§ **Daftar Tugas**
• A. Dalam artikel tentang ulang tahun, lagu apa yang dinyanyikan semua orang saat kehebohan tercipta?
• B. Tolong salin persis dari artikel tentang ulang tahun bagian mulai "Ulang tahun selalu" sampai "di saku celananya.".

§ **Artikel**
'''

Ulang tahun selalu menjadi perayaan sakral dalam hidup sebagian manusia. Saya sebut sebagian. Sebab toh di luar sana ribuan orang tidak sempat mengingat tanggal lahirnya. Hidup mereka terlalu sibuk untuk sekadar memikirkan makanan apa yang bisa mengganjal perutnya. Di atap mana mereka berteduh, dan di emperan toko apa mereka berbaring. Begitulah, hidup selalu memiliki dua sisi. Di waktu yang sama, bahagia dan derita terjadi. Dan memang seharusnya begitu bukan? Karena kita tak pernah menemukan kosakata bahagia tanpa ada kata derita. Permasalahannya saat ini mungkin sudah terlalu banyak manusia yang kebablasan. Mereka enggan memberi satu di antara seratus tawa yang ada di saku celananya. 

Saat remaja, pemahaman tentang ulang tahun yang saya miliki pun berbatas pada kue tart, kado, lilin, kejutan, siraman tepung, guyuran air. Bahkan, secara diam-diam saya selalu menunggu kejutan-kejutan itu.hahahaha Sehari menjelang ulang tahun, bisa dipastikan teman-teman dekat akan bersikap aneh, Mendadak ada masalah, marah-marah, menciptakan fitnah, dan berbagai tindakan yang bertujuan membuat menangis darah.hahahaha Dan cerita drama itu akan berakhir pada guyuran air dan siraman tepung. Kehebohan pun tercipta. Semua bernyanyi lagu "Happy Birthday". Bagi yang punya uang, langsung deh ajak teman-teman sekelas makan di kantin. Dan hari bersejarah dalam kehidupan manusia itu pun berakhir dengan tawa canda. Sudah. Selesai. Tanpa ada perenungan, tanpa ada sebuah persembahan untuk perjuangan yang luar biasa di hari bersejarah tersebut. Seorang perempuan yang dengan bahagia merasakan sakit yang luaaarrrrrr biasaaaaa. Perempuan yang pada akhirnya menjadi pilihan yang kesekian dari sebuah perayaan ulang tahun. Perempuan itu bernama...Ibu.

'''

§ **Bahan yang Disediakan**
'''

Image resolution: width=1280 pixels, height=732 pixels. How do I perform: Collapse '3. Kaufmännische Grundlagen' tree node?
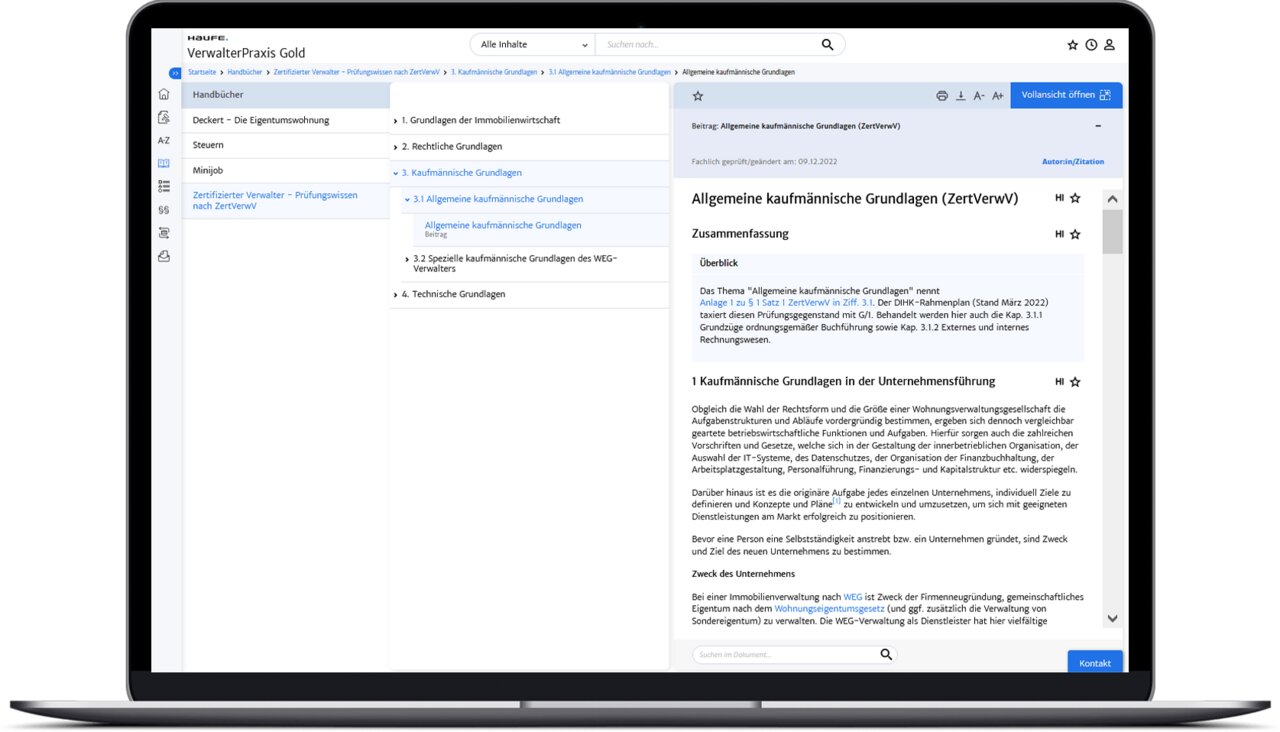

'''

§ **Kunci Jawaban**
• A. Lagu "Happy Birthday".

• B.
Ulang tahun selalu menjadi perayaan sakral dalam hidup sebagian manusia. Saya sebut sebagian. Sebab toh di luar sana ribuan orang tidak sempat mengingat tanggal lahirnya. Hidup mereka terlalu sibuk untuk sekadar memikirkan makanan apa yang bisa mengganjal perutnya. Di atap mana mereka berteduh, dan di emperan toko apa mereka berbaring. Begitulah, hidup selalu memiliki dua sisi. Di waktu yang sama, bahagia dan derita terjadi. Dan memang seharusnya begitu bukan? Karena kita tak pernah menemukan kosakata bahagia tanpa ada kata derita. Permasalahannya saat ini mungkin sudah terlalu banyak manusia yang kebablasan. Mereka enggan memberi satu di antara seratus tawa yang ada di saku celananya.